Lenders will be able to commingle HomeReady and other loans in MBS pools and whole loan commitments, another feature that should make using the product easier and more seamless for lenders.
New Product Features
The HomeReady product adopts a number of underwriting flexibilities that are designed to increase credit access for LMI borrowers.
• Non borrower income will be included in calculating debt to income ratios up from the default limit of 45 percent to as high as 50 percent, which should increase such households’ buying power.
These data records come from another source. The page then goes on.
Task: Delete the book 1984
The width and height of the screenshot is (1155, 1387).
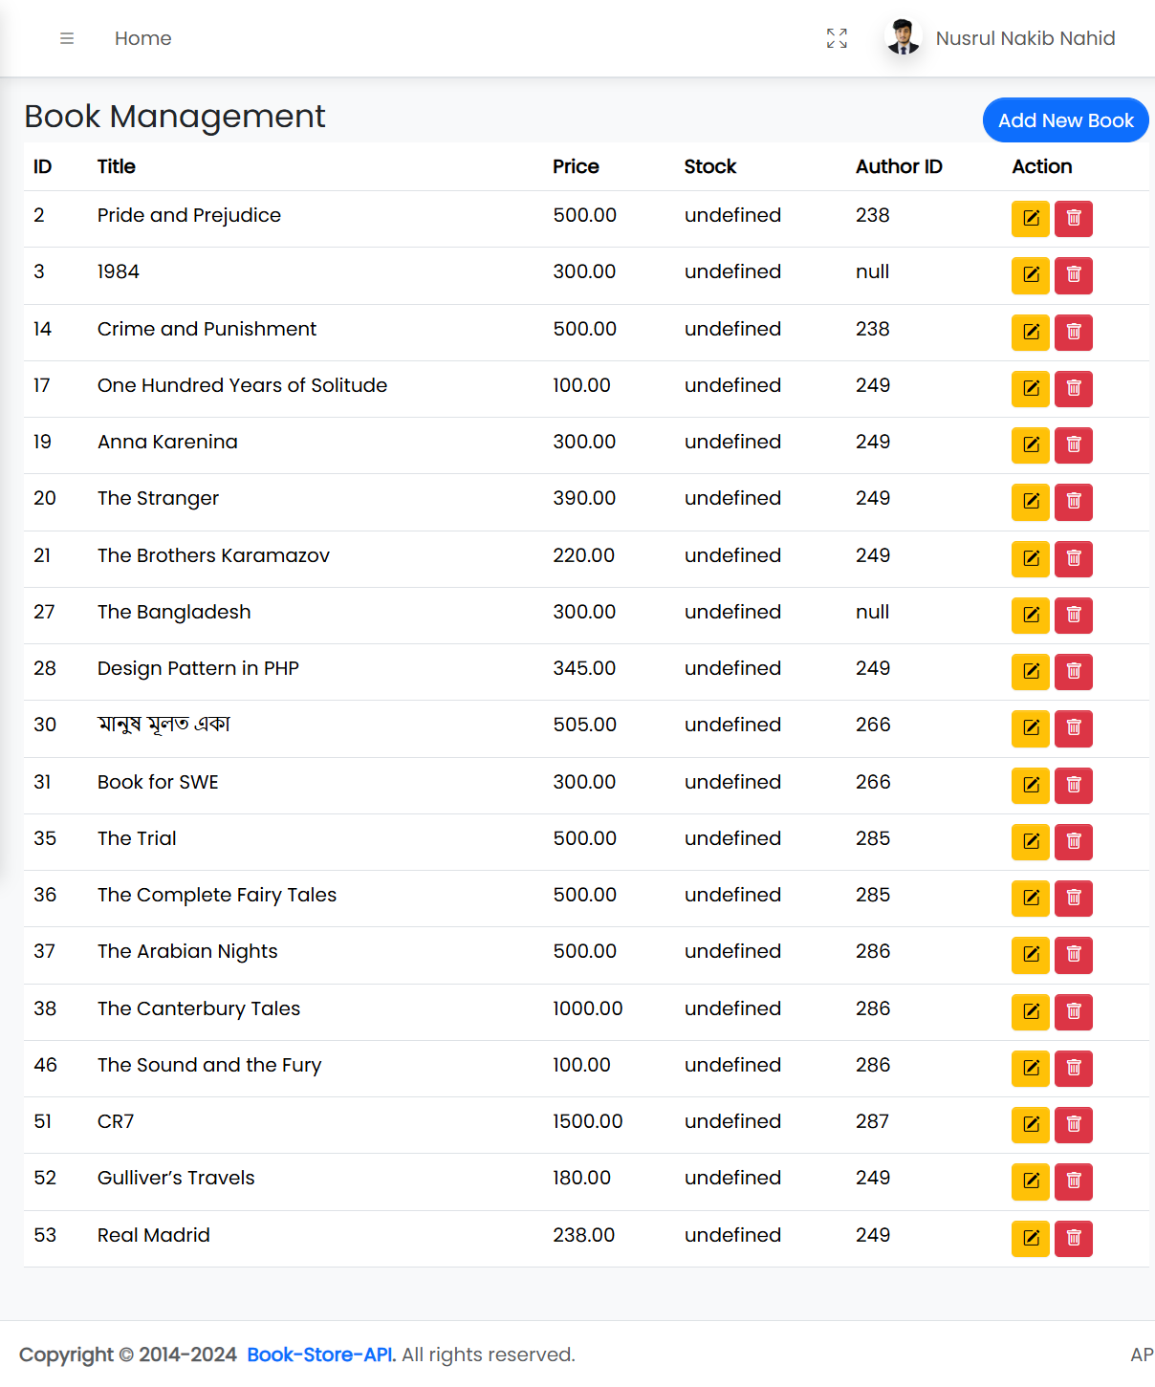Action: [x=1073, y=275]
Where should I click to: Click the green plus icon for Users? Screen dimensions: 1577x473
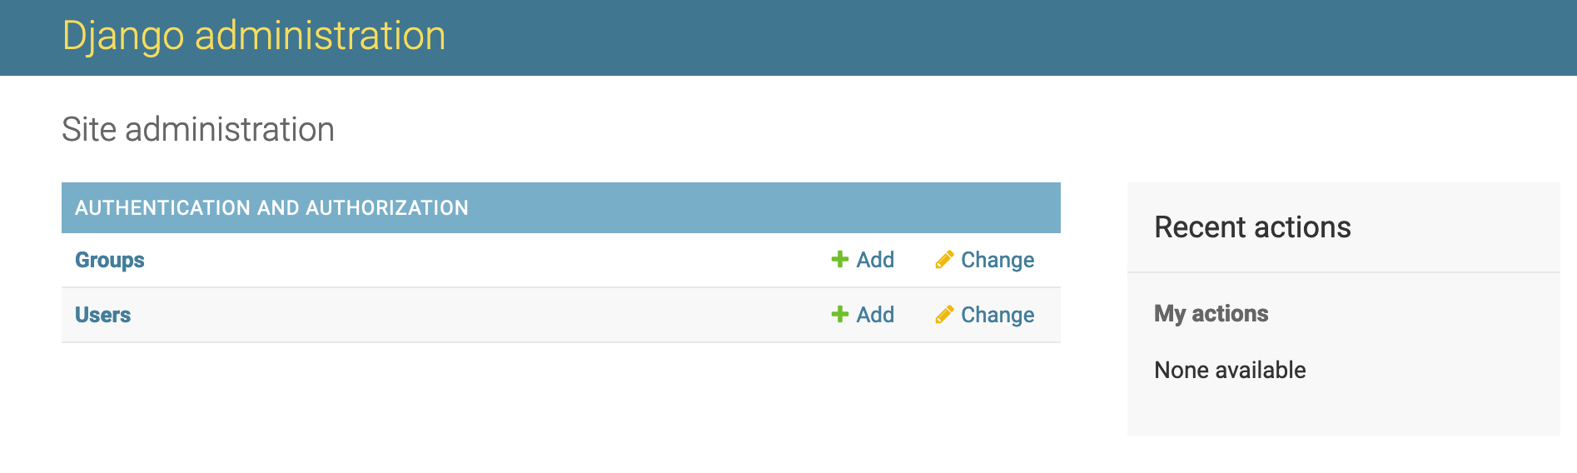pyautogui.click(x=839, y=315)
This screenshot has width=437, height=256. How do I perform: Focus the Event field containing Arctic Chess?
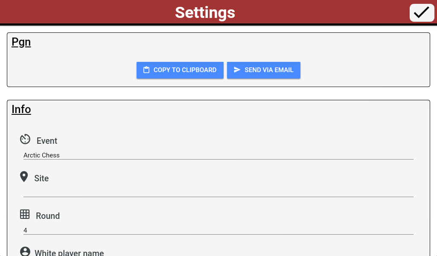(218, 155)
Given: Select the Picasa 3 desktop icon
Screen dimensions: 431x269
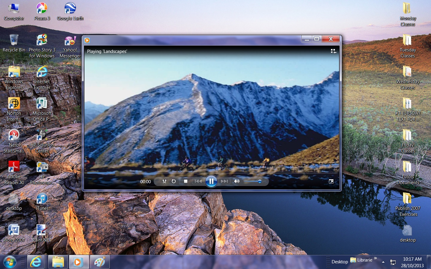Looking at the screenshot, I should tap(42, 11).
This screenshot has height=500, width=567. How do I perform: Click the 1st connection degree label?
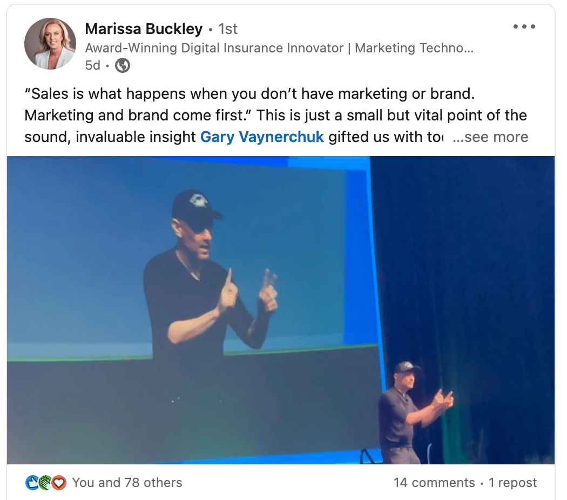(x=228, y=29)
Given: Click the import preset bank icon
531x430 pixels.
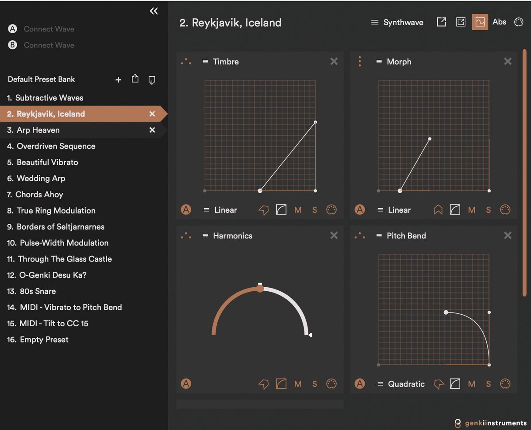Looking at the screenshot, I should (x=152, y=80).
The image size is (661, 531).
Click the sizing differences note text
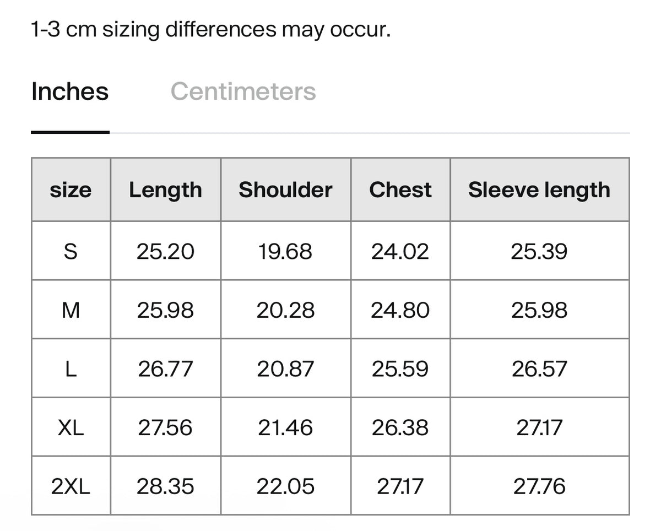tap(211, 29)
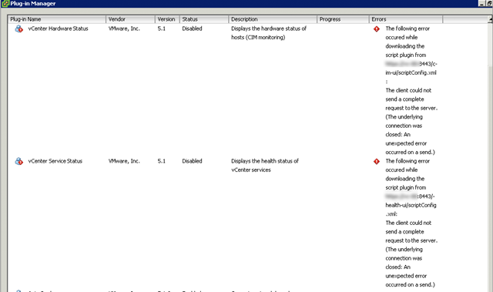Click the red error icon for Hardware Status
This screenshot has width=493, height=292.
click(377, 29)
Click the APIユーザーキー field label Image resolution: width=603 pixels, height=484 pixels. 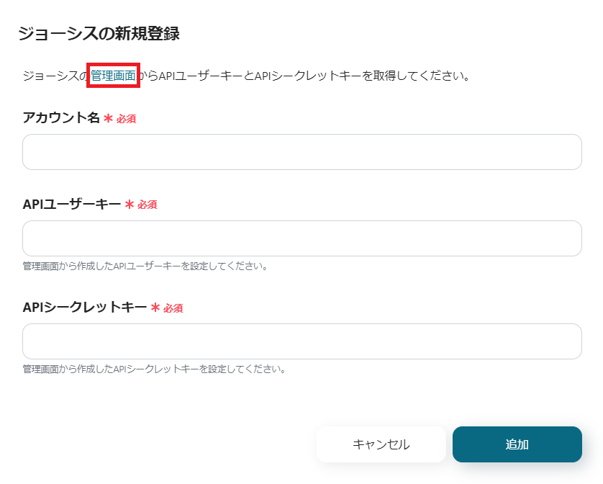(x=72, y=205)
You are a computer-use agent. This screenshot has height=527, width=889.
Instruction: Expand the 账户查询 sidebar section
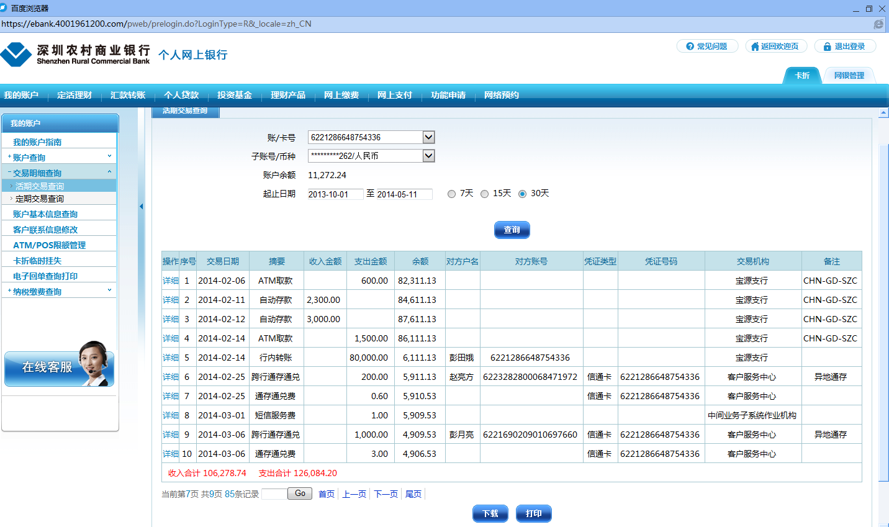point(59,158)
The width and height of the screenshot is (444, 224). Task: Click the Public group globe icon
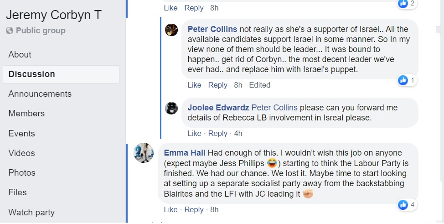click(10, 31)
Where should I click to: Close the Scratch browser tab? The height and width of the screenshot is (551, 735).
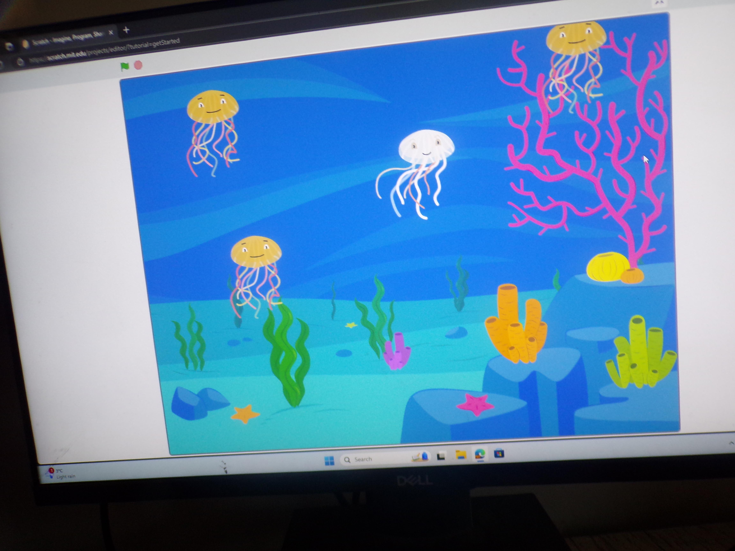pyautogui.click(x=111, y=33)
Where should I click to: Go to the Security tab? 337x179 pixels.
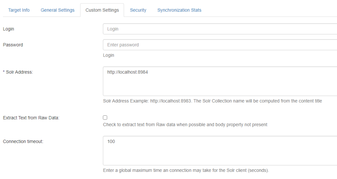pyautogui.click(x=138, y=10)
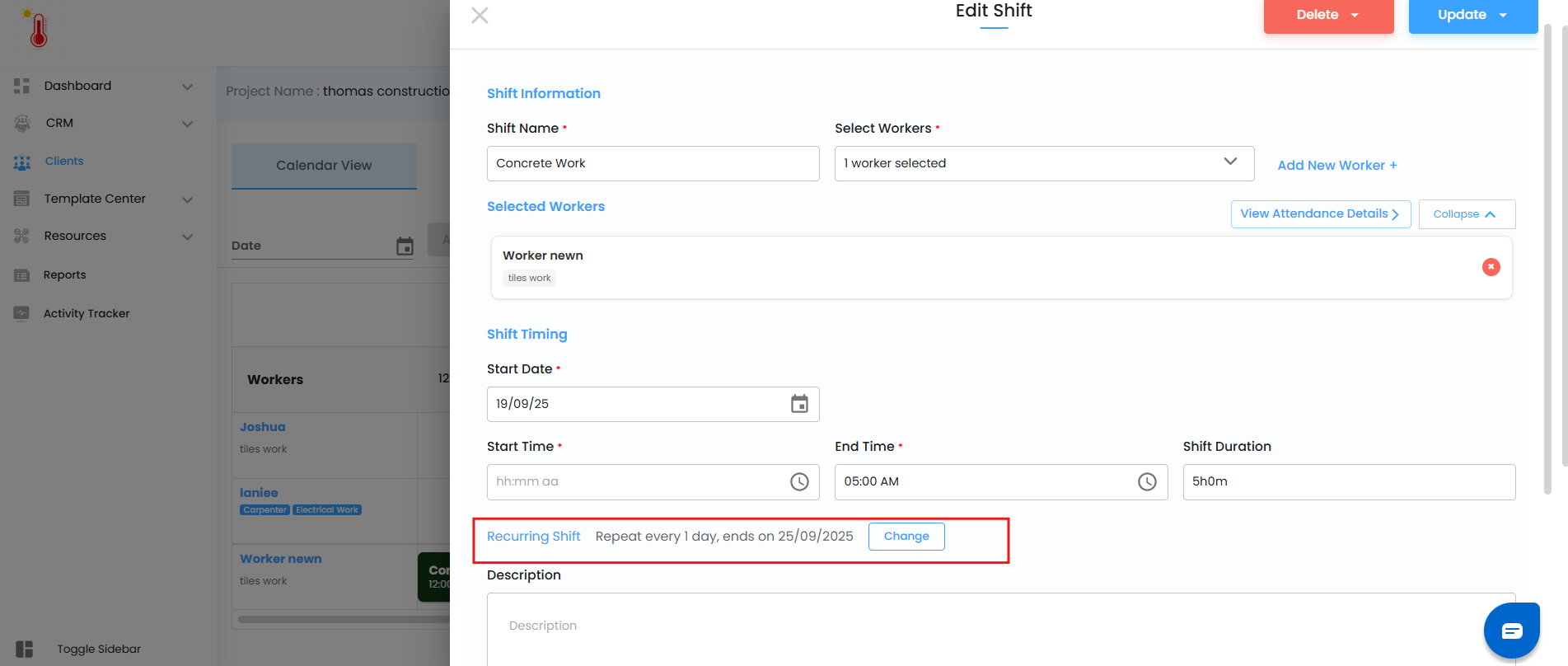1568x666 pixels.
Task: Open the Start Time clock picker
Action: [799, 482]
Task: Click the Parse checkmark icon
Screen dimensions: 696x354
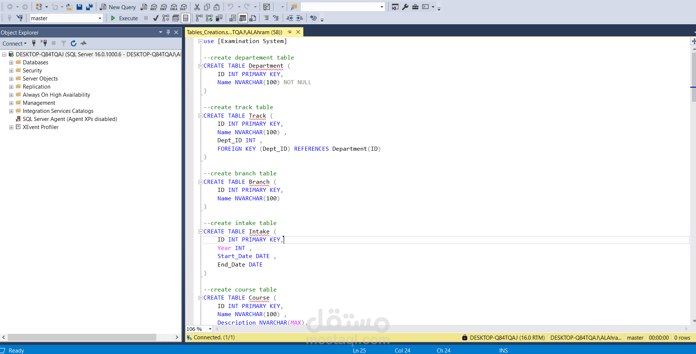Action: click(x=156, y=18)
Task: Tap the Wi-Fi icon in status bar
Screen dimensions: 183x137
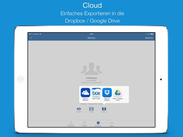Action: coord(41,34)
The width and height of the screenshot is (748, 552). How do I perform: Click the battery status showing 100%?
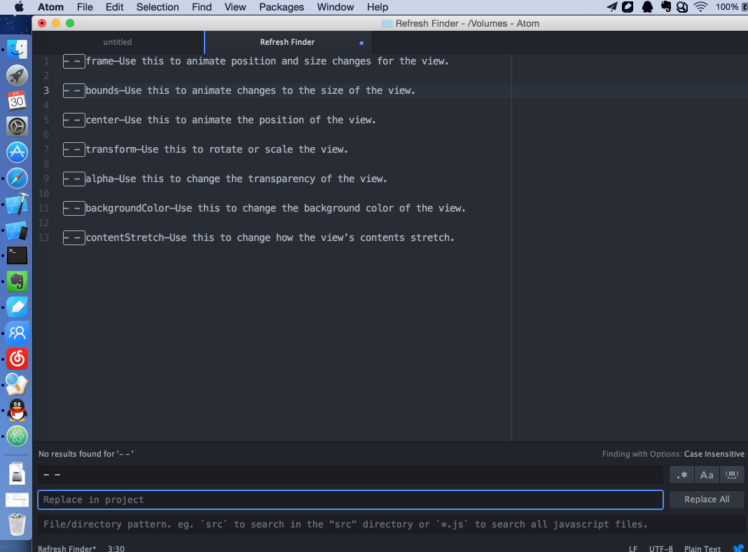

Fannie Mae states in its product materials that its research shows such income is “sticky” and persistent, and as stable as income that does not include such sources.
• Allows non occupant borrowers, and rental payments, such as from a basement apartment, and boarder income can augment the borrower’s qualifying income
• Lower mortgage insurance requirements, though these weren’t specified in the announcement
• Use of nontraditional credit
• Allowing gifts, grants, Community Seconds® and cash-on-hand to be used for down payments
• Allowing manufactured homes and HomeStyle® renovation loans up to 95 percent LTV
Freddie Mac has not announced a comparable product yet. But historically, Freddie has followed Fannie Mae in such initiatives after some period of time. Fannie’s announcement promises further details through the rest of the year and expects to go live with the product on DU and accept HomeReady loan deliveries late in 2015.